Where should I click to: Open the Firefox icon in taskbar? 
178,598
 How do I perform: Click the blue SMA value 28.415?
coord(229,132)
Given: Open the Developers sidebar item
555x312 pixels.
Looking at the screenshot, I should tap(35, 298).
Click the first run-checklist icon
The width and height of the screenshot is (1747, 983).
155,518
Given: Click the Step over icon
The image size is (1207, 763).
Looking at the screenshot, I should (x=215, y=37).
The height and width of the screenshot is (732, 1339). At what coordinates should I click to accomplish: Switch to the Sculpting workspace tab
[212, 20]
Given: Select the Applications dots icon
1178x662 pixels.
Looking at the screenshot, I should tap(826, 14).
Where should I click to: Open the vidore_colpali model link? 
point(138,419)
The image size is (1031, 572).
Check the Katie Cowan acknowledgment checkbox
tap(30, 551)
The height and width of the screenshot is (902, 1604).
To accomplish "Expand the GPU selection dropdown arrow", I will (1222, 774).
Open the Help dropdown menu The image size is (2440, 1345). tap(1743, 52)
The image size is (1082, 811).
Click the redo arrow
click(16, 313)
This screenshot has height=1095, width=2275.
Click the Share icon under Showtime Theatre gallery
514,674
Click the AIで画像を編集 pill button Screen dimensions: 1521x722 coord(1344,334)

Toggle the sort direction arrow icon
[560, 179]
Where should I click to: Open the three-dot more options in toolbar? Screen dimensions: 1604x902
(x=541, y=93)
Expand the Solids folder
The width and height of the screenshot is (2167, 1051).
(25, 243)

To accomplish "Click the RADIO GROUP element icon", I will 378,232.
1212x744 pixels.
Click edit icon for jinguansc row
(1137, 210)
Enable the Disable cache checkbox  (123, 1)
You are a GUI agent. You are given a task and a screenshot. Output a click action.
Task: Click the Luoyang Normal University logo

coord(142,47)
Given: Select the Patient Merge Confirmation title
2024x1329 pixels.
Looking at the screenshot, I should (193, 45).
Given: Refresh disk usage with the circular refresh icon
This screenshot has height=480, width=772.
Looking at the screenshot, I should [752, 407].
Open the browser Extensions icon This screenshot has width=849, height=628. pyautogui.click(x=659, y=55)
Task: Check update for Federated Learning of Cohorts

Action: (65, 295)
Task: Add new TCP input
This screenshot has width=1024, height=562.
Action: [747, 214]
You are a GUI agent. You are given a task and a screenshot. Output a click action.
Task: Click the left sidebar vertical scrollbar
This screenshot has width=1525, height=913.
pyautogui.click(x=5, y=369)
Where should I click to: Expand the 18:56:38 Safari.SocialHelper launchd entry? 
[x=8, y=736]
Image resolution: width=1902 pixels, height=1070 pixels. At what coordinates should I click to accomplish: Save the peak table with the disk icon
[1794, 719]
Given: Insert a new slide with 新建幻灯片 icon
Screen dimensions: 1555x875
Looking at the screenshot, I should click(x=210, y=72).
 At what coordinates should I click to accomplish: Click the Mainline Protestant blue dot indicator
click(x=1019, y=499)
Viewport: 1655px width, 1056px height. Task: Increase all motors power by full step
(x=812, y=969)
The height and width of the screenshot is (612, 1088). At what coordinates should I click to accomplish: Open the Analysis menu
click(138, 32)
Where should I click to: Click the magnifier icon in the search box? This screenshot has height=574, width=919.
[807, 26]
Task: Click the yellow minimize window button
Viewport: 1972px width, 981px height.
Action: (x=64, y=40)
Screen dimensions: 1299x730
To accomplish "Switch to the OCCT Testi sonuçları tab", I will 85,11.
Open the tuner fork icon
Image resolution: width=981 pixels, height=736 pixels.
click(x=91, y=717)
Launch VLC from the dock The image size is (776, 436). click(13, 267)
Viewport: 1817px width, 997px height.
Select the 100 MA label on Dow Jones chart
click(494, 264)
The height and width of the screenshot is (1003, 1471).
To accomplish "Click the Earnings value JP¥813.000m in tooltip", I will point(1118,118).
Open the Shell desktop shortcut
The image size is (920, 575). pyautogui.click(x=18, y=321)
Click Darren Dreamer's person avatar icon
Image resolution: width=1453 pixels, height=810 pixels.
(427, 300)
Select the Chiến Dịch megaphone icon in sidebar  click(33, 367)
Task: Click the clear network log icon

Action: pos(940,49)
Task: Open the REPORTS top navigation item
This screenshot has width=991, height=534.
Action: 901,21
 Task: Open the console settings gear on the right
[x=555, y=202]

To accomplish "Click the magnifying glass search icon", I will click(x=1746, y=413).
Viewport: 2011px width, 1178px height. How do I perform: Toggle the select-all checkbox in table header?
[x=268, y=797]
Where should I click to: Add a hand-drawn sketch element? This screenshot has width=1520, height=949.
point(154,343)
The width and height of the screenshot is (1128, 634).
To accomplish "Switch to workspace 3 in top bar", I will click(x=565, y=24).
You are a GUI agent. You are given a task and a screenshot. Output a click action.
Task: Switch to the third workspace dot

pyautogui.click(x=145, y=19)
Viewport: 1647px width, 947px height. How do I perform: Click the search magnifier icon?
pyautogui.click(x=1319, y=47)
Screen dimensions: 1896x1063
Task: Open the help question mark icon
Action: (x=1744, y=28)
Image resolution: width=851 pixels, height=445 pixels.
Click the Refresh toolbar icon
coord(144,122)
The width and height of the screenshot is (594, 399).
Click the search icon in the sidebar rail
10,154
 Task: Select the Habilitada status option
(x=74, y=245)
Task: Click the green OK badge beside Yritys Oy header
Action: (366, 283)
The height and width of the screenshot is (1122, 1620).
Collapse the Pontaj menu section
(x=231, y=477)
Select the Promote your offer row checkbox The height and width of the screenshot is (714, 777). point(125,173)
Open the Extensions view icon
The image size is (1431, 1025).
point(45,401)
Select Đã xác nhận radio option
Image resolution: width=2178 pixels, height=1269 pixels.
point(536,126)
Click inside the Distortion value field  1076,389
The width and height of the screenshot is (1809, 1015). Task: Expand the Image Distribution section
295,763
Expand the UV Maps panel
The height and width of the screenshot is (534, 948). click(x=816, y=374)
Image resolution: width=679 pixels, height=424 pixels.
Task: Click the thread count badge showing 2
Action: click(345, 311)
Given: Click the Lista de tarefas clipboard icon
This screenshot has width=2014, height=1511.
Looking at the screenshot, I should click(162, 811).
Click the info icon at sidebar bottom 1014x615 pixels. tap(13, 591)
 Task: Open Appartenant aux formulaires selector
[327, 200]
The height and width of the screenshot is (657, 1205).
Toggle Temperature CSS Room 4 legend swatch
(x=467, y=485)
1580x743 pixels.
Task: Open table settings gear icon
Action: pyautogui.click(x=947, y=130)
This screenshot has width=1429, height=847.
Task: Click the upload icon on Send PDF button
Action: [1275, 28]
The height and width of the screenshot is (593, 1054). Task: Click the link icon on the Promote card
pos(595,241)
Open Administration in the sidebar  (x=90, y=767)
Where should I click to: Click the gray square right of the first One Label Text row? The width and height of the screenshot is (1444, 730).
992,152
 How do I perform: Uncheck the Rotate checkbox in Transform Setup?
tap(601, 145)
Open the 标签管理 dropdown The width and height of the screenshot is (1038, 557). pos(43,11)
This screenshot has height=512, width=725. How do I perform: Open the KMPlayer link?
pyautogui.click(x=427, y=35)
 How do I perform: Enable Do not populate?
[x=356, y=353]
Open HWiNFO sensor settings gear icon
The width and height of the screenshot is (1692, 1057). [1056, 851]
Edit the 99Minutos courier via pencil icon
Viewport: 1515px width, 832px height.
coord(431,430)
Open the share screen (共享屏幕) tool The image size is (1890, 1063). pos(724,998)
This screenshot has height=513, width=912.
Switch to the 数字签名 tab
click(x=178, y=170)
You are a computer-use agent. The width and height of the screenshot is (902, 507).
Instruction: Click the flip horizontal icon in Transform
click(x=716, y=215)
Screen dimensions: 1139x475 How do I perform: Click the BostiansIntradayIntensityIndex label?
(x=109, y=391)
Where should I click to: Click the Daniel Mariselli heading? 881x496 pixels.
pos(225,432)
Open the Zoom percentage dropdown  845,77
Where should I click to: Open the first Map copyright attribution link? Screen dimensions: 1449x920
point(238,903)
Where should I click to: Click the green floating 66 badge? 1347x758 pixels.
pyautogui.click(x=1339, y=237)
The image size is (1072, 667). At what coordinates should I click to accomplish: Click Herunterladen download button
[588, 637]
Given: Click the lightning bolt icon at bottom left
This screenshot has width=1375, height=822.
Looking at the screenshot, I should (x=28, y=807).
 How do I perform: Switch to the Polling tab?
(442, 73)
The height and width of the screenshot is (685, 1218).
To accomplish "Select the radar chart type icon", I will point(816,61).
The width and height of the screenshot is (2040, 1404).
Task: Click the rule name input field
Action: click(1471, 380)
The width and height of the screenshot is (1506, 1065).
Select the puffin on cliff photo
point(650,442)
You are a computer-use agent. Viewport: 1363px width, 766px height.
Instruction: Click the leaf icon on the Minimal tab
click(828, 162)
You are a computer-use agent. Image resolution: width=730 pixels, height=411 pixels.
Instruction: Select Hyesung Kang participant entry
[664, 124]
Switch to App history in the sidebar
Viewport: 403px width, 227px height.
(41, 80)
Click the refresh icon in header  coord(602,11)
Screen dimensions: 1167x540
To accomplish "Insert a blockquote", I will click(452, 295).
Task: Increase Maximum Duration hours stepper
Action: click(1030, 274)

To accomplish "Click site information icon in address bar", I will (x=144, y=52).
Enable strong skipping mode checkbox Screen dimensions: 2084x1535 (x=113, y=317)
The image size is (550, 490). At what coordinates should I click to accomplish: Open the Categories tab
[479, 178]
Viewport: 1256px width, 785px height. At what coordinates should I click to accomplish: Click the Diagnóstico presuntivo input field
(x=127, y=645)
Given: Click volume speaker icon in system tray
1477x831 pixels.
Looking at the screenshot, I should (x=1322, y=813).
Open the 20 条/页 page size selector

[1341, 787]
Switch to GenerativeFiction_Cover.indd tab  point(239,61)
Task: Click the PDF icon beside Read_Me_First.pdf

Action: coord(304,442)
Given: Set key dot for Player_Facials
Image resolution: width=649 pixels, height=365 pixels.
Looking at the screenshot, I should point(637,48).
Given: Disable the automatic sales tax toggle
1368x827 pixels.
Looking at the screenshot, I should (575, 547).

Task to complete
Set apart and copy each line of the records that holds the word "left".

Solved exercise
Task: Click the left sidebar vertical scrollbar
Given: Click the lightning bolt icon at bottom left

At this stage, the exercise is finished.